I'm making some tests with leapfile feature on ntpd to send fake leap-seconds and ensure our Linux platform is resilient to the "bug". The NTP lab is quite simple: a "master" server with local clock running ntpd with leapfile feature, and a "client" system also that connects to the "master".
I have just found that leap-second flag is forwarded from the "master" to the "client" without problems on CentOS-6 boxes (running 4.2.4p8-2), but with the same configuration it doesn't work on Debian Squeeze (4.2.6.p2+dfsg-1+b1).
If I query ntpd it returns "leap_add_sec" and "leap=01" flags, and running a tcpdump I also see those flags, but the "client" system is ignoring the flags, as I say: this only happens on Debian running 4.2.6.p2 from upstream, not on CentOS with 4.2.4p8.
CentOS master NTP config = works OK
driftfile /var/lib/ntp/drift
restrict default kod nomodify notrap nopeer noquery
restrict 127.0.0.1
server 127.127.1.0 iburst
fudge 127.127.1.0 stratum 10
includefile /etc/ntp/crypto/pw
keys /etc/ntp/keys
keysdir /etc/ntp
crypto pw password
Debian master NTP config = leap-second not forwarded from master to the client
leapfile "/etc/leap-seconds.list"
driftfile /var/lib/ntp/drift
restrict default kod nomodify notrap nopeer noquery
restrict 127.0.0.1
server 127.127.1.1 iburst
fudge 127.127.1.1 stratum 10
includefile /etc/ntp/crypto/pw
keys /etc/ntp/keys
The unique difference between CentOS and Debian config files is leap-second settings, it depends on ntpd version, the remaining conf is the same on both master and client servers.

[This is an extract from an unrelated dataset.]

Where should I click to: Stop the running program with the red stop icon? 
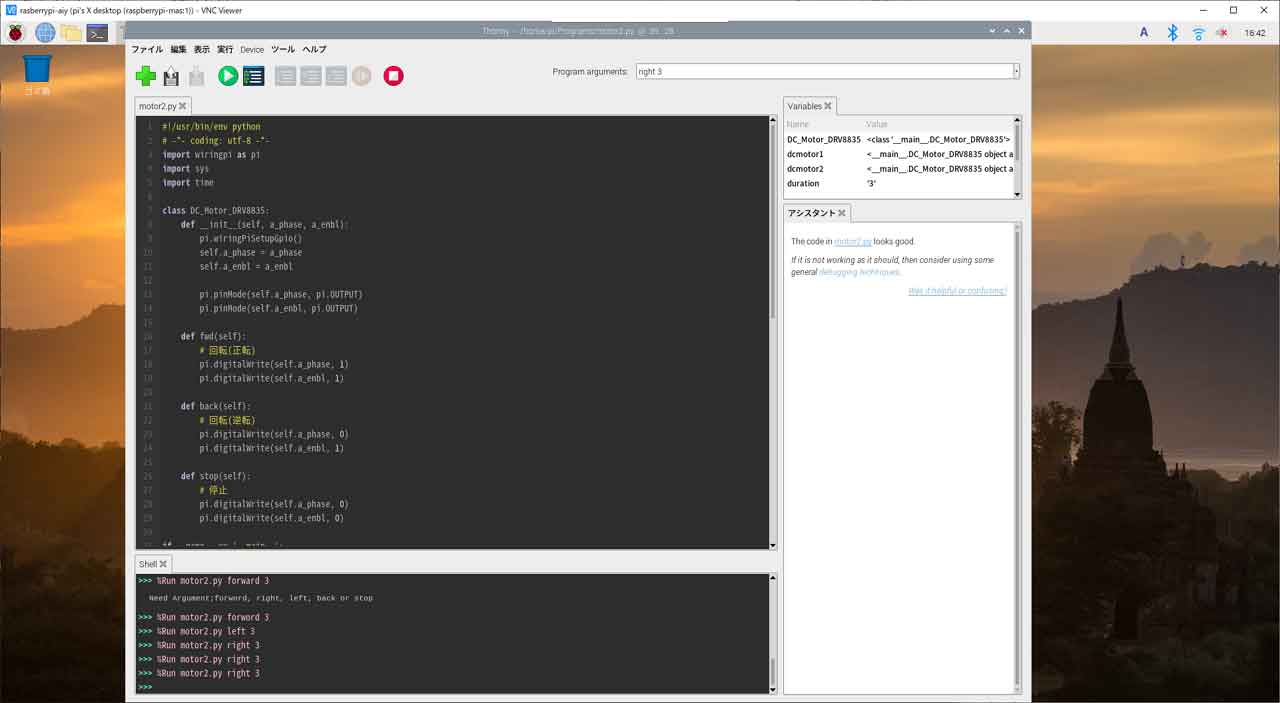pyautogui.click(x=393, y=75)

This is the NTP config on the clients:
driftfile /var/lib/ntp/drift
restrict default kod nomodify notrap nopeer noquery
restrict 127.0.0.1
server 10.204.3.2 iburst
includefile /etc/ntp/crypto/pw
keys /etc/ntp/keys
What can be the reason that blocks leap-second being forwarded on Debian/4.2.6.p2 systems?